The base rate of class membership is the DCM structural parameter and represents the estimated proportion of students in each class for each EE and linkage level. A base rate close to .50 indicates that students assessed on a given linkage level are, a priori, equally likely to be a master or nonmaster. Conversely, a high or low base rate would indicate that students testing on a linkage level are, a priori, more or less likely to be masters, respectively. Figure 5.4 depicts the distribution of the base rate probabilities.

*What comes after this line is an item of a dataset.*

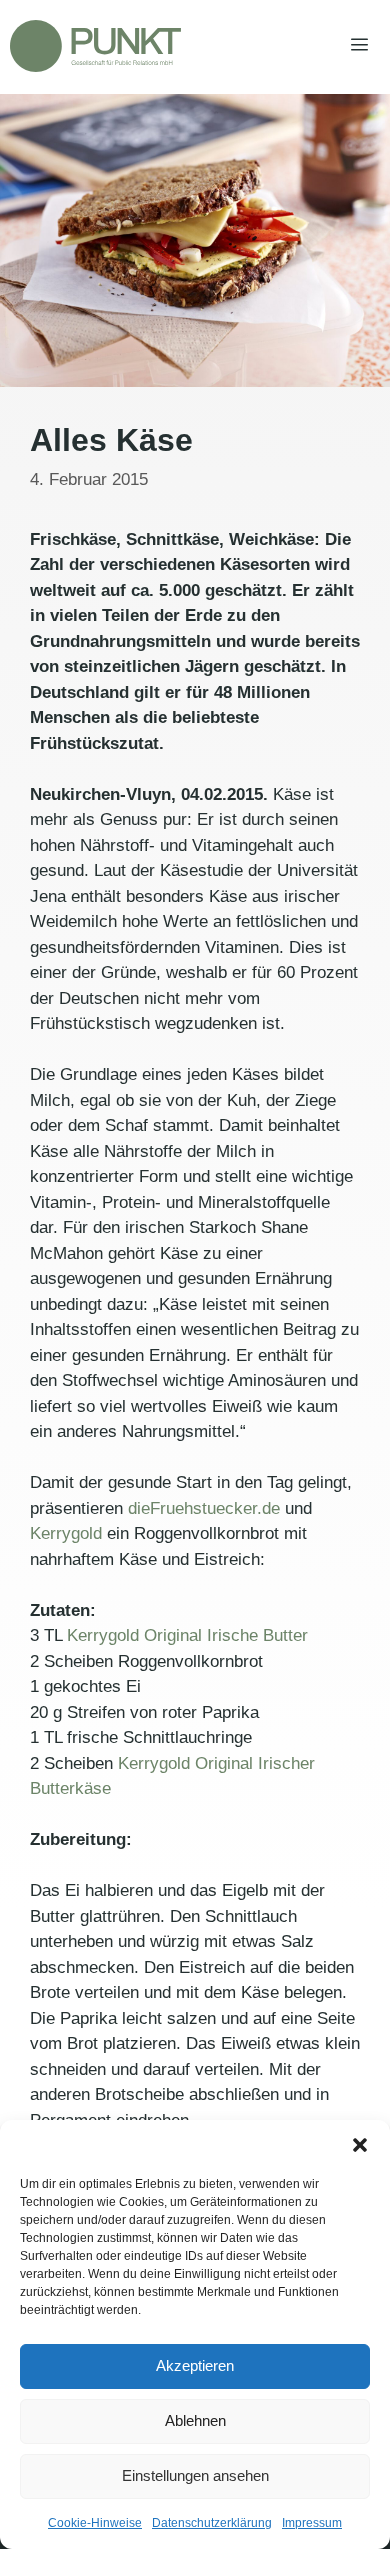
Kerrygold (66, 1533)
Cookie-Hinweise (95, 2523)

Overall the distribution is roughly normal, with 70% of linkage levels (n = 890) exhibiting a base rate of mastery between .25 and .75. This indicates that students are most likely to be assessed on linkage levels where they have an approximately equal likelihood of mastery. On the edges of the distribution, 129 linkage levels (10%) had a base rate of mastery less than .25, and 256 linkage levels (20%) had a base rate of mastery higher than .75. For the linkage levels that do not have an approximately equal likelihood of mastery, this suggests students are more likely to be assessed on linkage levels they have mastered than those they have not mastered.

Figure 5.4: Base Rate of Linkage Level Mastery for the 2022–2023 Administration Year

5.4 Conclusion

In summary, the DLM modeling approach uses well-established research in Bayesian inference networks and diagnostic classification modeling to determine student mastery of skills measured by the assessment. A DCM is estimated for each linkage level of each EE to determine the probability of student mastery. Items within the linkage level are assumed to be fungible, and estimated with equivalent item probability parameters for masters and nonmasters, owing to the conceptual approach used to construct DLM testlets. An analysis of the estimated models indicates that the estimated models have acceptable levels of absolute model fit and classification accuracy. Additionally, the estimated parameters from each DCM are generally within the optimal ranges. We use the results for model fit, classification accuracy, and estimated parameters to continually improve upon the DLM assessments (e.g., improve item writing practices, retire testlets contributing to misfit).